PARIS - A new French study has found that the risk of diabetes may actually increase more with the consumption of diet or light soft drinks than with sugary ones.  

Researchers at  Inserm, the French biomedical and public health research institution, followed the health and consumption habits of 66,188 women since 1993, with the objective to track the link between sugary drinks and type 2 diabetes, the most common form of the disease.

It was thought that drinking light drinks would reduce the risk of diabetes. But in results presented Thursday in Paris, the study found that the risk of diabetes is actually higher when drinking light drinks than with sugary drinks, French business daily Les Echos reports.

The study, to be published in the American Journal of Clinical Nutrition, shows that women who consume light drinks have a higher consumption rate than those consuming normal sugary drinks (2.8 glasses/week vs. 1.6 glasses/week in average). Moreover, even when consumed in equal quantities, light drinks are associated with an increased risk of developing diabetes: a 15% higher chance for a consumption of 0.5 liters/week and 59% for 1.5 liters/week.

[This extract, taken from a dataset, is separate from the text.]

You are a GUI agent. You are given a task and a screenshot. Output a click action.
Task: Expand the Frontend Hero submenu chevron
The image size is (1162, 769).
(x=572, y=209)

In order to know if the risk is only associated with light drinks, researchers Françoise Clavel-Chapelon and Guy Fagherazzi compared their effects to those produced with pressed fruit juices, but found no direct association with developing the disease.

Fagherazzi said further study is still needed. “We still need a body of evidence," he said, according to Les Echos. "We are not here to say that people need to stop drinking this or this type of drink.”

Among the mechanisms that might explain this phenomenon, they note that sugars contained in sugary drinks cause a spike in insulin and the repetition of such can produce resistance to insulin, an anomaly that causes diabetes. As for aspartame, one of the principal sweeteners used today, it can cause a high glycemic level (spike in blood glucose), and thus an increase in insulin levels, comparable to those caused by sucrose (sugar).